The multiple endings left me so confused that I finally Googled "love contract ending explanation" to see other people's interpretations of the ending. The consensus seems to be that the endings represent reincarnation. There is one scene in the last episode where it appears that Ken and Feng are angels banished from heaven to learn the meaning of love. (I honestly thought Feng was just dreaming in her coma, so didn't pay much attention to this scene.) So the first ending would be them dying together so that they can be forever joined as wind and sand. (It's a metaphor Ken uses right before he kills himself.) Then they come back and you see that they have achieved happiness and are together. The last ending is them getting to come back down to earth and get married, something they weren't able to do while alive on earth, to achieve ultimate happiness. This might all be too deep for me.

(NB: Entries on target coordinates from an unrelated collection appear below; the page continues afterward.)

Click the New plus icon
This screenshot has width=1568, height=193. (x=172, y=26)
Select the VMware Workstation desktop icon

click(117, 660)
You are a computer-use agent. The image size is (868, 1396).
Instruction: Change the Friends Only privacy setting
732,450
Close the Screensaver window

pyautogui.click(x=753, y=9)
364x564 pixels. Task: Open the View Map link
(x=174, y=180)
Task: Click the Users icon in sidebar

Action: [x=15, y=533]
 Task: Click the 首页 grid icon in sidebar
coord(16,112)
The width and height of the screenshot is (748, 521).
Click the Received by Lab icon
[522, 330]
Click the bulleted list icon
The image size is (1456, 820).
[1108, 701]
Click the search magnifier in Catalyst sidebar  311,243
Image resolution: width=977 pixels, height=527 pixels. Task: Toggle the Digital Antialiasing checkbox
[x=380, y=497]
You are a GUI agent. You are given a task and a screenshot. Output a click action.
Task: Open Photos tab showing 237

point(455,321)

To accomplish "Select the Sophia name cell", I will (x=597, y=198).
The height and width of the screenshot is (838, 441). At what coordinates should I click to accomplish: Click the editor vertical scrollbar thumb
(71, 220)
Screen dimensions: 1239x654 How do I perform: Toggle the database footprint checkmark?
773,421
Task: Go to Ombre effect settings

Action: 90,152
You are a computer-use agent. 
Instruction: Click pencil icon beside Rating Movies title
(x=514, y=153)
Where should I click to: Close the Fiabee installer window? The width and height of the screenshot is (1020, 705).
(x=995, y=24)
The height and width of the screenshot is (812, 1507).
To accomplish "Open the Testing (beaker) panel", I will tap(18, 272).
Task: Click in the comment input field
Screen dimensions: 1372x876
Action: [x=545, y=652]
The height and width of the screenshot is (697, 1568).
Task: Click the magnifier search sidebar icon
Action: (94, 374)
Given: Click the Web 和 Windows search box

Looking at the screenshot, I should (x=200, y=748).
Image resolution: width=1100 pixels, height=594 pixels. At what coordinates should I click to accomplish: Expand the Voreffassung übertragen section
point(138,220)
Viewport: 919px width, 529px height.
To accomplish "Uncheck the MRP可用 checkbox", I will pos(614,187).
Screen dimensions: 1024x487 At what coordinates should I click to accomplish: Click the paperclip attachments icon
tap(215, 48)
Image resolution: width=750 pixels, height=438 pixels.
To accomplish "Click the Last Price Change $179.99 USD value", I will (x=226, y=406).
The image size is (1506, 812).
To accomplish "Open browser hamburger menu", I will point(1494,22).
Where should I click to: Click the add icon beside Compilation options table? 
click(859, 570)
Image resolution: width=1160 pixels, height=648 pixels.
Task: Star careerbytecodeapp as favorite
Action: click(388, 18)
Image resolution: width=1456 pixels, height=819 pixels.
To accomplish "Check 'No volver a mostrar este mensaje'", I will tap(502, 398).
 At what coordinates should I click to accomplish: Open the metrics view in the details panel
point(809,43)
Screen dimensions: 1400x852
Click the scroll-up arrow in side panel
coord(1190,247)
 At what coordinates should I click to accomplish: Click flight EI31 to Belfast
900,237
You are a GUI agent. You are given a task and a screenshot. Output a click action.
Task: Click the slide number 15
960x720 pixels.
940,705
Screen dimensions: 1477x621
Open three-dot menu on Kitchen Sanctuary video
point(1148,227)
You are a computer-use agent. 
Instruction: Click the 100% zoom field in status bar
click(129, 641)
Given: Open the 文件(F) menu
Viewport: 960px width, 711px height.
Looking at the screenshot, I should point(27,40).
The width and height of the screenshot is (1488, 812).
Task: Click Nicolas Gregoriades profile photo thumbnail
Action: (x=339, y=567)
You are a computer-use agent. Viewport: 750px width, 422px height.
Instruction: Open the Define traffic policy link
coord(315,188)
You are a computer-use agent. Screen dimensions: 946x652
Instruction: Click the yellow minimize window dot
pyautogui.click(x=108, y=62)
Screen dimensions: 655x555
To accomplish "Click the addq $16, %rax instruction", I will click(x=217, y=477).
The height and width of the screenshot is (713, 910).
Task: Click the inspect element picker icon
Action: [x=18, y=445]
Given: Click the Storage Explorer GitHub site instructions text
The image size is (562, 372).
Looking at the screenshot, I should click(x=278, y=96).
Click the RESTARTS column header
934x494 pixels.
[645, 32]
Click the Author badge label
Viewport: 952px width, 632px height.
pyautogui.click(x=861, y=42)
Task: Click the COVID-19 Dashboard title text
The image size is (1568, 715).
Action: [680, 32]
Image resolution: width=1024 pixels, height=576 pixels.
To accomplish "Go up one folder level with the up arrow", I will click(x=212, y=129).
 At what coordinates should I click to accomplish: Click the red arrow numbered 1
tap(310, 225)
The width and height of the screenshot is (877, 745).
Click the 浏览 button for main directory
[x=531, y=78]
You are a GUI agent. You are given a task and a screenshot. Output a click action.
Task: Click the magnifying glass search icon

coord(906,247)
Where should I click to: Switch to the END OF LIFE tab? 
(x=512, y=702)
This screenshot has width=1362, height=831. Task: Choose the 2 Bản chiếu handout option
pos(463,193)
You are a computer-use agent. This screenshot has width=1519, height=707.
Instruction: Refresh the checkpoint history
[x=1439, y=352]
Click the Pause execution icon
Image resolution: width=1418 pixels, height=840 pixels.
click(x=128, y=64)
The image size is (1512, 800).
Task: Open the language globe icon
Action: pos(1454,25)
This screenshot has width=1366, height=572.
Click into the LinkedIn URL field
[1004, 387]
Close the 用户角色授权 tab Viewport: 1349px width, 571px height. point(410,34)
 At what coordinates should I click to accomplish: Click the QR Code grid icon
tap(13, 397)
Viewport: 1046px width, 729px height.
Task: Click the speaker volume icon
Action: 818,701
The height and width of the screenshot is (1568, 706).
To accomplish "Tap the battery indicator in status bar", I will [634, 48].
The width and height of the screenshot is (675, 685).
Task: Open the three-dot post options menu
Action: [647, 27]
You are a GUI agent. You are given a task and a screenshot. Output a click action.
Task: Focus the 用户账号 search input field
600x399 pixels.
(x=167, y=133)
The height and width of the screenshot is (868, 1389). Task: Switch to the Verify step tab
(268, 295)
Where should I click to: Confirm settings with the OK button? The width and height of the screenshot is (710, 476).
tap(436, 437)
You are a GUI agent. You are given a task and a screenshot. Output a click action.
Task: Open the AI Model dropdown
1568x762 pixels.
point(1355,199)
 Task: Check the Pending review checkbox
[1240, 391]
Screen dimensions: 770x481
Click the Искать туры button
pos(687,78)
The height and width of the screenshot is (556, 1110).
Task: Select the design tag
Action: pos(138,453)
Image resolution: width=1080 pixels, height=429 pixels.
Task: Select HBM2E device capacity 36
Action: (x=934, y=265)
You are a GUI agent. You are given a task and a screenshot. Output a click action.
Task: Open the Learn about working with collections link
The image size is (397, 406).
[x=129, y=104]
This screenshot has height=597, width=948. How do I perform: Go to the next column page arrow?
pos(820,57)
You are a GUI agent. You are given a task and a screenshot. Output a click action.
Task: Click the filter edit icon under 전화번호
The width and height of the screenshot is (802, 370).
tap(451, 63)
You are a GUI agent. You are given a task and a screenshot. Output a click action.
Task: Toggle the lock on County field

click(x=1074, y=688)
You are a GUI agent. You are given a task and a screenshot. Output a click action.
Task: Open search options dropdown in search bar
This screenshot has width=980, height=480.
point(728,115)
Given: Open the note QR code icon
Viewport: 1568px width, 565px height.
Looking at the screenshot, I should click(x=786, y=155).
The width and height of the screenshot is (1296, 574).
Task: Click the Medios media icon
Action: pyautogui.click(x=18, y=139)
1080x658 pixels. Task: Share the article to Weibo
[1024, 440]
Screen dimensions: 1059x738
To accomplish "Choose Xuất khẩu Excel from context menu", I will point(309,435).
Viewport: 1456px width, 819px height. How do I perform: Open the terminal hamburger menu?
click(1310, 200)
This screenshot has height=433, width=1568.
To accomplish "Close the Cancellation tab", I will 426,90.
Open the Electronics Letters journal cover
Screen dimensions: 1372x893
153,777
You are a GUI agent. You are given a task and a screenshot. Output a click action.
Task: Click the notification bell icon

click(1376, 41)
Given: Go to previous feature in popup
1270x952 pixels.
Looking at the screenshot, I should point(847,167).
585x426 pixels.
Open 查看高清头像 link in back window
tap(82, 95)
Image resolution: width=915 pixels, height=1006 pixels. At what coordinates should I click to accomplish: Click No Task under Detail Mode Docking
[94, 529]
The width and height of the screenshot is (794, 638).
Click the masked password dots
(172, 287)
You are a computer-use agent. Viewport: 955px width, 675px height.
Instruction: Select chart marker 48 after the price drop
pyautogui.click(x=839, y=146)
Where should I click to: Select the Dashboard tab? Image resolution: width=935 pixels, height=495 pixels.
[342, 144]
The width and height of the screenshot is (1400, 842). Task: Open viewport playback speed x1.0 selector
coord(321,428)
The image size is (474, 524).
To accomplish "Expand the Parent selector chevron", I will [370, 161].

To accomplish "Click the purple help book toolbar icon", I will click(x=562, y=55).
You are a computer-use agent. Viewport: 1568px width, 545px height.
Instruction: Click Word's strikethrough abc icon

Before we go, let's talk more about the last episode. The last episode might be the most depressing thing I've ever watched. It begins a year after the motorcycle accident with us finding out that Feng has been comatose since the accident and Xiao Bai is dead from the same accident. This episode literally has Ken taking Feng out for a last day together where they not only visit all the greatest hits, like the place where they first held hands and first kissed, but also has them making new memories together, like Ken cooking dinner for Feng and them dancing together. There are some flashbacks, which is expected, but then you have scenes where Ken is having conversation with an imaginary Feng, when he's not yelling at the comatose Feng to wake up. On top of this you actually have Feng's spirit looking on as all of this is happening whom Ken can't see or hear. It's so bizarre and so very depressing. I defy you not to cry while watching them have their first and last dance.

The day ends with Ken taking Feng to the beach. Where he reaffirms his affections for her stating that they can be together because they are both ugly and are the same. At this point we see that Ken has self-mutilated himself in the same spot where Feng's burn scars are. (The last episode really highlights Ken's downward spiral into madness.) He then picks her up and carries her bridegroom style into the ocean saying that they can finally be together as wind and sand. I'm not gonna lie I was crying...and yelling. I was so pissed. I did not sign up for something so heavy. Then came the confusion as we got hit with another ending and then another.

I will say the last episode stays with you. Several times since watching the ending I'll find my brain going back over the details and trying to make sense out of it all. I also can't think of the first ending without feeling a bit melancholy. It's the same feeling I get when I think of the ending to Beaches or Steel Magnolias. Oh! or Moulin Rouge.

Reading the above review you might think I hated it, but I honestly liked the series even with the bad relationship models. I liked the playfulness in many of the scenes and I even liked the darker tones that run throughout the series. Feng's struggle to come to terms with her scars and self loathing is moving and adds a layer of depth to the series. As did Ken's depression after losing his mother and his deteriorating sanity after Feng's accident.

Final Thoughts

Overall I liked this Taiwanese drama, even though I hated the ending...or endings as were. (The first ending is the best ending even if it is the most depressing thing you might ever watch.) I liked most of the characters and could relate to their struggles. I will be honest in saying that I would never have watched the series if I knew how it ended before hand. If you like happy endings, just stay clear of the series or stop watching at episode seventeen.

On a related note, this series has a fantastic soundtrack. The theme song especially stays with you. It's a sorrowful kind of beauty.